Parts of the exercise >>
1. Edit the post about the 1862 Auburn prison death, copying it from "What did this" up to and including "be short for?" and using "TB" in place of "tuberculosis".
2. Resume the post about the 1862 Auburn prison death, writing on from its final sentence.
(Quoted passage begins)
What did this man die from in 1862?
March 22, 2024 6:35 PM   Subscribe

I'm compiling information about convict deaths at New York's Auburn State Prison in the mid 1800s. The causes of death listed in the prison's reports are sometimes abreviated due to limited space. A 23-year-old man in 1862 is reported as dying from "Ph's and fistula in pe'o". Based on other deaths that year, "Ph's" is phthisis, an archaic term for tuberculosis. The meaning of fistula is clear. But do you have a guess as to what "pe'o" might be short for?

I'm not finding matches in sources like this or this. My best guess is some form of "peritoneum." There is little consistency in these records so other years are no help. The medical terms used occasional overlap with our current understanding of disease, but "fistula in pe'o" may not match with a contemporary description of a medical condition. Autopsies were occasionally done at Auburn, so this could be internal or external. For context, other causes of death that year include: phthisis, chronic peritonitis, congestion of lungs, consumption, disease of kidneys, chronic enteritis, softening of brain, lumbar abscess, tubercular phthisis.
(Quoted passage ends)
(Raw data begins)
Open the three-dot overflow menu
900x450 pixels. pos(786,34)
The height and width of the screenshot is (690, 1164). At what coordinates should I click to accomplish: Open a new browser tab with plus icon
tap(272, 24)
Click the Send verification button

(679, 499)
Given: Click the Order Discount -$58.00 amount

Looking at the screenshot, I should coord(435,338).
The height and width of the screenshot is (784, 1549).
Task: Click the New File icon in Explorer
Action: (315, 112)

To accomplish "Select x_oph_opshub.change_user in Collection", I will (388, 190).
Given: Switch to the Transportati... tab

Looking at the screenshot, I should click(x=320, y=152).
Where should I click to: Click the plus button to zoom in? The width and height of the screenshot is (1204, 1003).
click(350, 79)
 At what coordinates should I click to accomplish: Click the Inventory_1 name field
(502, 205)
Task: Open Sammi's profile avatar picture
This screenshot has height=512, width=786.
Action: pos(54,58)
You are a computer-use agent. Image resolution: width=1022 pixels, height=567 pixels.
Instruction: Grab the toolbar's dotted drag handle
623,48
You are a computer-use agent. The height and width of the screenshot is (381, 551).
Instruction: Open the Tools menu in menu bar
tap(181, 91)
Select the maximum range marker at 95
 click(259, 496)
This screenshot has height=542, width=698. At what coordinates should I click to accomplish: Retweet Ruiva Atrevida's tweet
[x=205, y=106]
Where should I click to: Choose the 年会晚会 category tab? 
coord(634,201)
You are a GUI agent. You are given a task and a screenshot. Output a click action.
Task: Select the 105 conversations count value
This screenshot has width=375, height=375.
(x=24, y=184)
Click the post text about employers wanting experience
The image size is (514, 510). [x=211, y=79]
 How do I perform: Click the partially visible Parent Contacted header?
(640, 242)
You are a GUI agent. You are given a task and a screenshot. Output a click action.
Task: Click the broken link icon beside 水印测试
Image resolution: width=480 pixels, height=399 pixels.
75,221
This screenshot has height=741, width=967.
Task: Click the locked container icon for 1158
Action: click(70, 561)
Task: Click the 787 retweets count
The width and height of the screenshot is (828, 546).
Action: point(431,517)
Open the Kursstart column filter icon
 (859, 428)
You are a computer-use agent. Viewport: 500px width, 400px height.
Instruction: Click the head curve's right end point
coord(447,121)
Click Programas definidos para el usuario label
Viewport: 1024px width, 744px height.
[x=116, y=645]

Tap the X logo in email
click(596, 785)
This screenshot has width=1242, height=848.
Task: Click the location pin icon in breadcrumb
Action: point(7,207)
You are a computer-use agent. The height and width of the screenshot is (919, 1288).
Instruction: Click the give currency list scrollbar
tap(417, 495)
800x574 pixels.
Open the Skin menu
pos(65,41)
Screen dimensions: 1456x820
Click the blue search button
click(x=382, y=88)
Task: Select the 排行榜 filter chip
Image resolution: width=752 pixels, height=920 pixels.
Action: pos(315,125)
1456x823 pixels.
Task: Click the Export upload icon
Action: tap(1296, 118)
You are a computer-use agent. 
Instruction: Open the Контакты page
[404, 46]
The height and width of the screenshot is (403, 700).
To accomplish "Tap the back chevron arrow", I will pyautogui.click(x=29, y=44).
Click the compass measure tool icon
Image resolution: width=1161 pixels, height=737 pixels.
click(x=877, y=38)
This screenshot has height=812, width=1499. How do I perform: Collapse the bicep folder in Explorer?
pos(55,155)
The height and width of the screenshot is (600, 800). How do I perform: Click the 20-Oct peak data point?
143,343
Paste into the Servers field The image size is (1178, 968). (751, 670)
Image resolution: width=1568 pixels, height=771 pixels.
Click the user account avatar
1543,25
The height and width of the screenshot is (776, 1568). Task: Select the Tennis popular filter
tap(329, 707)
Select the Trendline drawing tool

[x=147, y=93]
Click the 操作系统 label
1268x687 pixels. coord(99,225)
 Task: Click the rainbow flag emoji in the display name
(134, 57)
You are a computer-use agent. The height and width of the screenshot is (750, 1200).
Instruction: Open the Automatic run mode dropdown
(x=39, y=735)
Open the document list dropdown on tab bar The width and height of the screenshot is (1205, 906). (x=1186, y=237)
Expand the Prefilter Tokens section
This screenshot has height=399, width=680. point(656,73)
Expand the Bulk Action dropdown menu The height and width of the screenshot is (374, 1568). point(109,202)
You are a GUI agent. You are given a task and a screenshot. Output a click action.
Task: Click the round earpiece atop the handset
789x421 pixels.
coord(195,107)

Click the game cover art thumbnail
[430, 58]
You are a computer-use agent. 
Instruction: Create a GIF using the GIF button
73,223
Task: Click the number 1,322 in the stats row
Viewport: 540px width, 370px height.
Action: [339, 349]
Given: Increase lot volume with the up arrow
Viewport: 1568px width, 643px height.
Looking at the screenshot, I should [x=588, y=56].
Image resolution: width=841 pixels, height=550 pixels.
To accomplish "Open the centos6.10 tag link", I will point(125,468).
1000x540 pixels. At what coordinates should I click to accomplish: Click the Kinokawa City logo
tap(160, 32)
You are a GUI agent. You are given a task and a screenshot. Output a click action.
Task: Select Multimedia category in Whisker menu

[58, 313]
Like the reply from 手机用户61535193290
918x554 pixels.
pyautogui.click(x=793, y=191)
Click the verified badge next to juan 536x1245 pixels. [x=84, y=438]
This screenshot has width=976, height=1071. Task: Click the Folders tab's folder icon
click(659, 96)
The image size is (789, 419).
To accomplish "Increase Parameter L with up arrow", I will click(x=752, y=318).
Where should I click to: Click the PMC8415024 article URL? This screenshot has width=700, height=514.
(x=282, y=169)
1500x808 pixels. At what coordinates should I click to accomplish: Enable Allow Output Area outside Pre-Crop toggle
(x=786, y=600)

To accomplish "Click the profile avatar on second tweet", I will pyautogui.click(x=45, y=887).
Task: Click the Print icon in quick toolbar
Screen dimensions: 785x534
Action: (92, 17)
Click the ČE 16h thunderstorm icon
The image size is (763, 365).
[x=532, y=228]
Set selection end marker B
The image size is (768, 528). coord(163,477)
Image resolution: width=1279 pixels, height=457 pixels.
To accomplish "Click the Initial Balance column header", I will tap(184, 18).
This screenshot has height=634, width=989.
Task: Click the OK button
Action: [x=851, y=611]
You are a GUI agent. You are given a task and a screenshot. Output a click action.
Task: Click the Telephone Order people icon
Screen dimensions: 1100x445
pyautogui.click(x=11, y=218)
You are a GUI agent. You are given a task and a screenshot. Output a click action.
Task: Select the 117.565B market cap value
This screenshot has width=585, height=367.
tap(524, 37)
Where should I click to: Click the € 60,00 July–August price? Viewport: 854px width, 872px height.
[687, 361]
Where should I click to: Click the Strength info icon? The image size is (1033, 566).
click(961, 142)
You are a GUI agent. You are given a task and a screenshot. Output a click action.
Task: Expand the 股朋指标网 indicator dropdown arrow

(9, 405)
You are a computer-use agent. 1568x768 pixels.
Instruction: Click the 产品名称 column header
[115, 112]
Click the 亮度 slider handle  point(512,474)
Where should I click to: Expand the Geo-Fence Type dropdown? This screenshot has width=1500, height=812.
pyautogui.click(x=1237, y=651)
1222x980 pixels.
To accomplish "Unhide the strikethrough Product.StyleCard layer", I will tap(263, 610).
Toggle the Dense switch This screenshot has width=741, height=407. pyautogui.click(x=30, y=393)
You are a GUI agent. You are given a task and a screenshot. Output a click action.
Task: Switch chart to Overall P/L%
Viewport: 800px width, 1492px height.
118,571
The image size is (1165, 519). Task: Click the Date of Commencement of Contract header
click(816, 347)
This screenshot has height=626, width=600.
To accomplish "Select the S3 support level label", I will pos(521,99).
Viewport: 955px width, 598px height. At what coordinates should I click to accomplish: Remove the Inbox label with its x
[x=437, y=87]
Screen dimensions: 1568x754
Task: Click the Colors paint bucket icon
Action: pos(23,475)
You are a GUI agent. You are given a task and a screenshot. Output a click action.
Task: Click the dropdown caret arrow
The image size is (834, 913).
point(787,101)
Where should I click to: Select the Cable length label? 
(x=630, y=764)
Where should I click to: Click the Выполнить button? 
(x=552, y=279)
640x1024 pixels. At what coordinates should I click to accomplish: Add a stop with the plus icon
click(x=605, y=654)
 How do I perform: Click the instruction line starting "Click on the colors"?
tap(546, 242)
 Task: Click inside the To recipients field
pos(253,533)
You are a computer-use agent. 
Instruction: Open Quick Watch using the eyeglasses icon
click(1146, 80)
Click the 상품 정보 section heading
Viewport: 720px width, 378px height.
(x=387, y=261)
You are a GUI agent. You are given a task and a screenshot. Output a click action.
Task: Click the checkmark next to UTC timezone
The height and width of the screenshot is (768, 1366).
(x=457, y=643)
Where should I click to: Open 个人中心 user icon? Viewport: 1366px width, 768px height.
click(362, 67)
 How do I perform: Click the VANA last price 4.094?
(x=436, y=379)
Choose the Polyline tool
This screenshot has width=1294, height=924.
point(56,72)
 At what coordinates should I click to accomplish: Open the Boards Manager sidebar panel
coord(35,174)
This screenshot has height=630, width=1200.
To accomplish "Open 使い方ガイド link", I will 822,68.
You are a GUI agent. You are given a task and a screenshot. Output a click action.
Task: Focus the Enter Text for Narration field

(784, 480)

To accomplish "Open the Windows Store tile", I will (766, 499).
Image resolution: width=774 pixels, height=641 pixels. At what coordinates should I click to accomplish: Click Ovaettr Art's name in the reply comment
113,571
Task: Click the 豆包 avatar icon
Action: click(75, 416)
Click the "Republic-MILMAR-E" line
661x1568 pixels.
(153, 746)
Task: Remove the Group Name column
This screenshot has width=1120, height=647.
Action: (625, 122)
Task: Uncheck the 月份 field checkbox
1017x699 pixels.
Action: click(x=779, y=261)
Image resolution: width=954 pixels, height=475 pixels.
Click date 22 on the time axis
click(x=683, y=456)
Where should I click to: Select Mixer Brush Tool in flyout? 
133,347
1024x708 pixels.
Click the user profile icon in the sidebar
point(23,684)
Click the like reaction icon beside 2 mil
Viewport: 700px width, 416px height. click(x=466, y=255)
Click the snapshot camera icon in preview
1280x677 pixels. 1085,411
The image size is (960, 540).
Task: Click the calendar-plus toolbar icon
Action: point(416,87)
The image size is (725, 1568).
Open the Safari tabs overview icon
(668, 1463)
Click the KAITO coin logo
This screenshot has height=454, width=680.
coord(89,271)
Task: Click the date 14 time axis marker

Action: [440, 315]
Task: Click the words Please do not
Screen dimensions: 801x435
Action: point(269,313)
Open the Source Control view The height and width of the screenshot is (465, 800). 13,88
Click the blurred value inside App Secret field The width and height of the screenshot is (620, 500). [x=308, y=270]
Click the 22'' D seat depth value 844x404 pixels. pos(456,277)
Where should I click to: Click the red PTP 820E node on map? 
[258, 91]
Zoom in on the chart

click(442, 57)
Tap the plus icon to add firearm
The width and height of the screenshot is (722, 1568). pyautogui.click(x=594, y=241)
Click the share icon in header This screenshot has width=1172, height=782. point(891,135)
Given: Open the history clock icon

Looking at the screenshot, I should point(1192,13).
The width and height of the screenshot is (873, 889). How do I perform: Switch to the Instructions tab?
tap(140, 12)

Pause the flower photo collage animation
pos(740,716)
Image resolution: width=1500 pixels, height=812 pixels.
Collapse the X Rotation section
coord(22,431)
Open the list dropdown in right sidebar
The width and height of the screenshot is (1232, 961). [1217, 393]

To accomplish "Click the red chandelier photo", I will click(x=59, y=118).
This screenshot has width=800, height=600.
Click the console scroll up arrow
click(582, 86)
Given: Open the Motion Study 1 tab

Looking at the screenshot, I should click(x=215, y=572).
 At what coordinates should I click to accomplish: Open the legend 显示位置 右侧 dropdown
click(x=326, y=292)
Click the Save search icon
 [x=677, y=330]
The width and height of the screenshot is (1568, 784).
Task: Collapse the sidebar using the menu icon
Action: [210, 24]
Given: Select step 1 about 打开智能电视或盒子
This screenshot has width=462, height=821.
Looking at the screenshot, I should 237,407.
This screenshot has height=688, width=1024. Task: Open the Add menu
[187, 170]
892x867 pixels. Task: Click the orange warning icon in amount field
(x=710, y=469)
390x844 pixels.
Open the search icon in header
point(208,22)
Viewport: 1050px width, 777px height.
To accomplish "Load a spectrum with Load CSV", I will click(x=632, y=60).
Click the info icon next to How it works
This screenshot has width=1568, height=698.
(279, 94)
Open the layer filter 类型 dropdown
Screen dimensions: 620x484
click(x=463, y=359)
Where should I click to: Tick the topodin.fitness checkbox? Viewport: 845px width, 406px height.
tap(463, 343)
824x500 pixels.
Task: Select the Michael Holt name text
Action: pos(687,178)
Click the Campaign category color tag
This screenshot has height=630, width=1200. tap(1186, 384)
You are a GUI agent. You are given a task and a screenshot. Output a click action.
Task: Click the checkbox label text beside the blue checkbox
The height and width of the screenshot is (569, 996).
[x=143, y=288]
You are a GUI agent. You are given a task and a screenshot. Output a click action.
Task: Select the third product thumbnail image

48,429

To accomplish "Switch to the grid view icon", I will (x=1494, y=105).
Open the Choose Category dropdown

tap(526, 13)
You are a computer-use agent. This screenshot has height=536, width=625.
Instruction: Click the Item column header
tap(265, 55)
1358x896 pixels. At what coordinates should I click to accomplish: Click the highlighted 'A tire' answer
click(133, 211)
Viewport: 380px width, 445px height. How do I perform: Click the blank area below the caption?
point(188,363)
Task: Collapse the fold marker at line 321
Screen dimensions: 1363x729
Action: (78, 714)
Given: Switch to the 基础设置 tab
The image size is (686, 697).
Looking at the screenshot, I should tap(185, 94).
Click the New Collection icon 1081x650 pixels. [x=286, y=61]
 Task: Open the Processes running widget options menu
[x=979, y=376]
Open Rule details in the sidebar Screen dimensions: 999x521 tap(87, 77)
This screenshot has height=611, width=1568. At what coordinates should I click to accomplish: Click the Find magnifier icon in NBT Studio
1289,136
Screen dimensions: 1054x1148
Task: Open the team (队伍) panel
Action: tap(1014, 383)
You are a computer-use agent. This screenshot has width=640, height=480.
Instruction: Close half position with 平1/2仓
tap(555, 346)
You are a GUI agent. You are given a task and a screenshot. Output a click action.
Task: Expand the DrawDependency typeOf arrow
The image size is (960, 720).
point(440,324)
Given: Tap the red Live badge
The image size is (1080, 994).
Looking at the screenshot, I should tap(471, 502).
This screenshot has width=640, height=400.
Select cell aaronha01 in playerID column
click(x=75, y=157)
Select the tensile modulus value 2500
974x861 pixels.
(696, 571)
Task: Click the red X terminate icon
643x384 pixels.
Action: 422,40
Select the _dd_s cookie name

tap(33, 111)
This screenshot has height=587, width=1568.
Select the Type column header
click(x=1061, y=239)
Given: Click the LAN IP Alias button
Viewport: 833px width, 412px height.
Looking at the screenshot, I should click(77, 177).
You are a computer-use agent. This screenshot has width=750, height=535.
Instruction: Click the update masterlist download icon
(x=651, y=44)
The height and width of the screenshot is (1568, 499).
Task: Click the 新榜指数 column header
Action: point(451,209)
(Raw data ends)
Replies >>
1.
What did this man die from in 1862?
March 22, 2024 6:35 PM   Subscribe

I'm compiling information about convict deaths at New York's Auburn State Prison in the mid 1800s. The causes of death listed in the prison's reports are sometimes abreviated due to limited space. A 23-year-old man in 1862 is reported as dying from "Ph's and fistula in pe'o". Based on other deaths that year, "Ph's" is phthisis, an archaic term for TB. The meaning of fistula is clear. But do you have a guess as to what "pe'o" might be short for?

2.
posted by not_the_water to Health & Fitness (4 answers total) 4 users marked this as a favorite
 
Response by poster: Alas, too late to fix a typo: "may not match with a contemporary description," should be "may not match with a modern description."
posted by not_the_water at 7:50 PM on March 22


I would assume "fistula in perineo". Here's a medical article of 1866 in which the term is used.
posted by verstegan at 7:51 PM on March 22 [7 favorites]


Sounds like a murder mystery.

How unique was the description? Did other prisons or hospitals have a record similar, where this was not a unique term with no other record? If this was a common description you can maybe rule out a typo or recording error. If the age, cause, was common, does it track to other known deaths? Like a new prisoner transferred in, but wasn't sick prior to the transfer, may have acquired it at some point outside the prison? Where it may be covering up or a leading clue to trace further or later deaths. Such as all the prison transfers from up state were ok, but if they were in contact with a guard that was a source of the problem.
posted by brent at 7:36 AM on March 23


I'm guessing that he probably died of the tuberculosis infection, and that the fistula in the (likely peritoneum) only complicated the issue - possibly overall cause of death could have been sepsis and multi-organ failure, but perhaps only causes of infection are listed and they just assumed that once someone reached sepsis, death was inevitable?